• **Task prompt**: Omit every picture, then return each line of the data below exactly.

Segment Start: Material for this task

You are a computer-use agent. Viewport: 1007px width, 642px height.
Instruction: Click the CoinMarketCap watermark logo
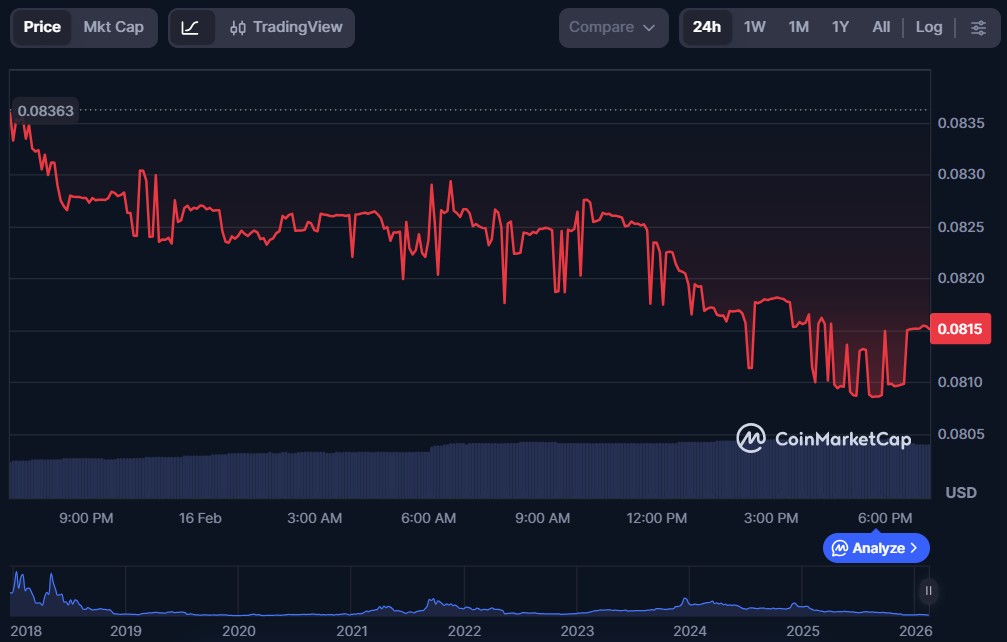[823, 438]
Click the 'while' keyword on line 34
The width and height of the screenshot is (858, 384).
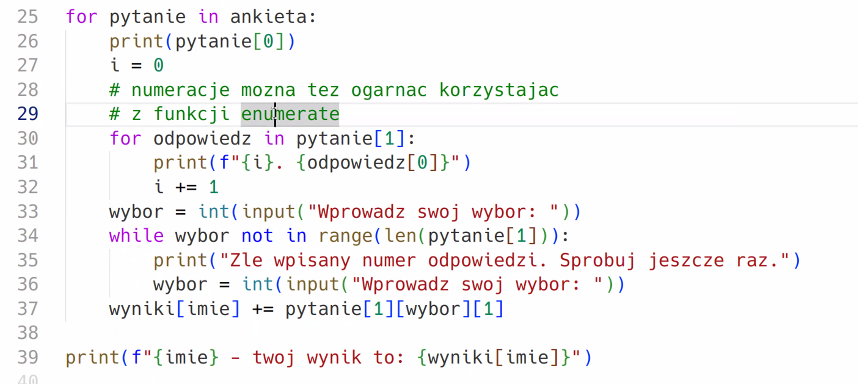tap(137, 236)
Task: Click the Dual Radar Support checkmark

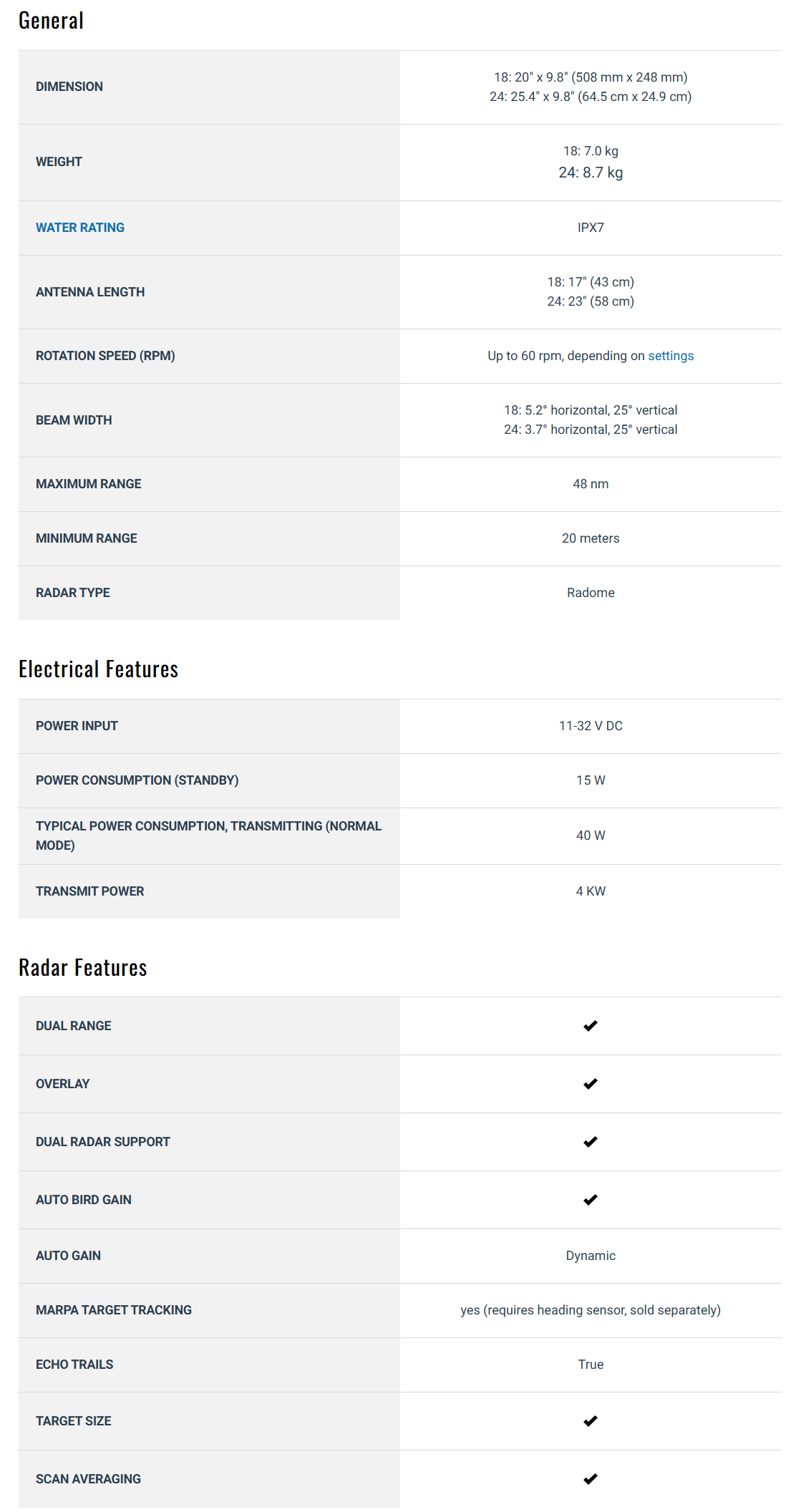Action: [x=590, y=1142]
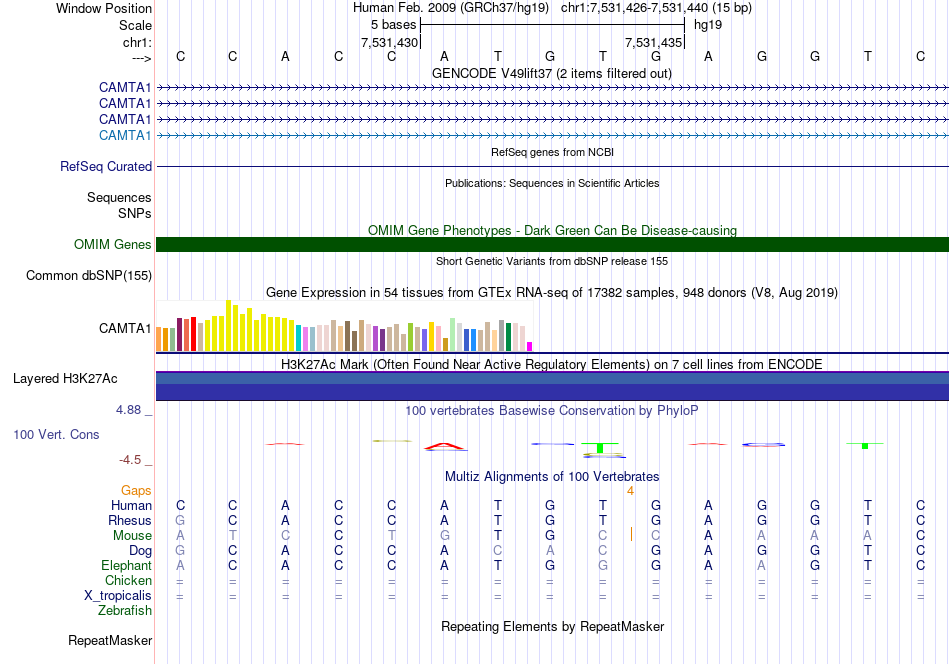The width and height of the screenshot is (950, 664).
Task: Click the tallest yellow GTEx expression bar
Action: coord(228,325)
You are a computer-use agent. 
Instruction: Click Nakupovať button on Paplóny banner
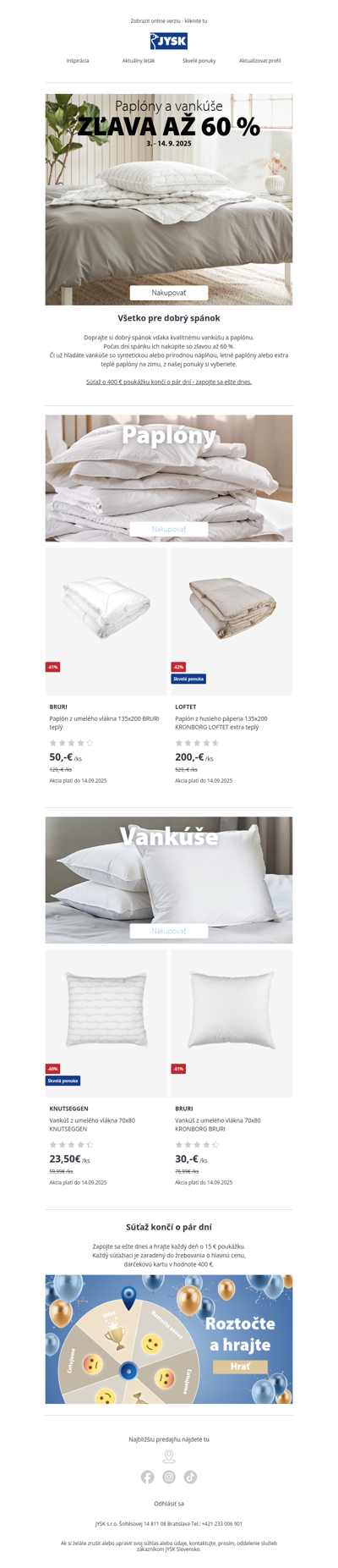coord(169,529)
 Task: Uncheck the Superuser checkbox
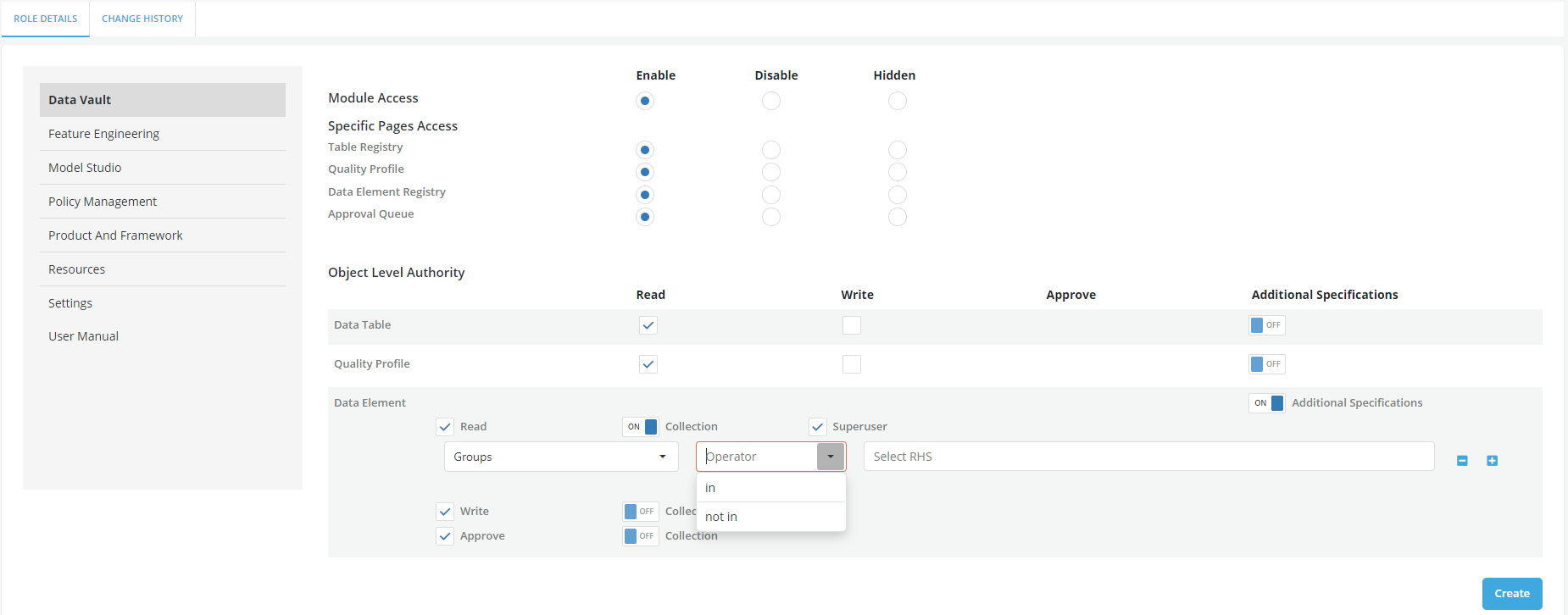click(x=817, y=427)
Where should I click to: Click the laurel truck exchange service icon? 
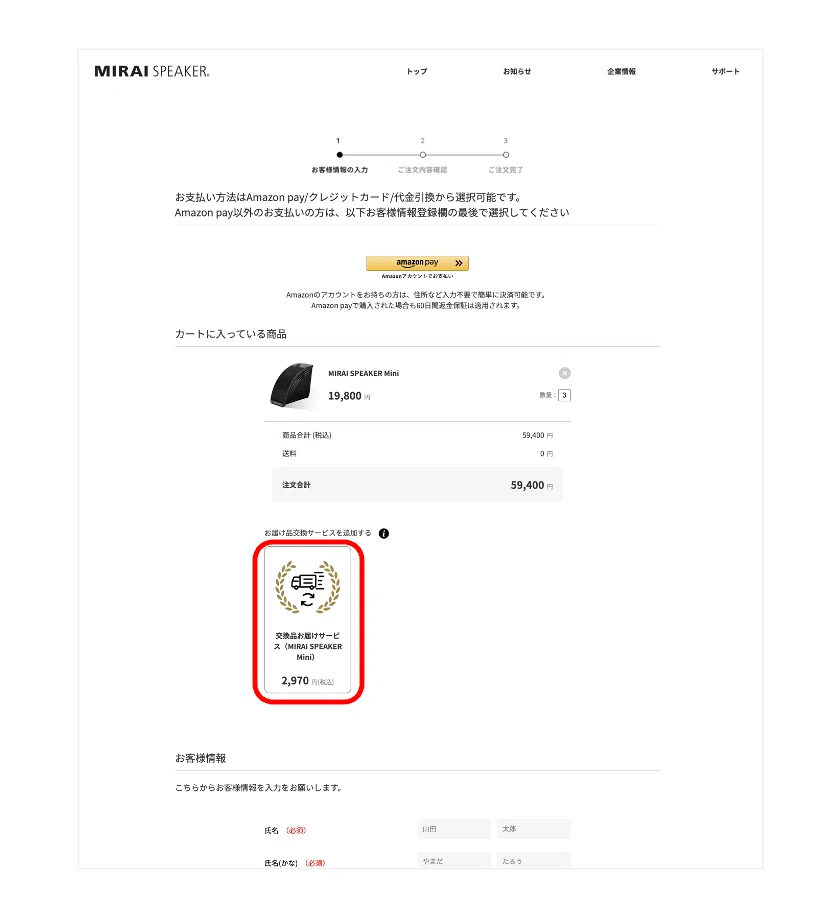click(307, 587)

Segment End: Material for this task

• **Exercise output**:
You are a computer-use agent. Viewport: 1007px width, 642px height.
Instruction: Click the CoinMarketCap watermark logo
[823, 438]
Click the 'while' keyword on line 34
The width and height of the screenshot is (858, 384).
tap(137, 236)
Task: Click the Dual Radar Support checkmark

Action: [x=590, y=1142]
The width and height of the screenshot is (950, 664).
Task: Click the tallest yellow GTEx expression bar
Action: coord(228,325)
You are a computer-use agent. 
Instruction: Click Nakupovať button on Paplóny banner
coord(169,529)
 Task: Uncheck the Superuser checkbox
click(x=817, y=427)
Where should I click to: Click the laurel truck exchange service icon? 
click(307, 587)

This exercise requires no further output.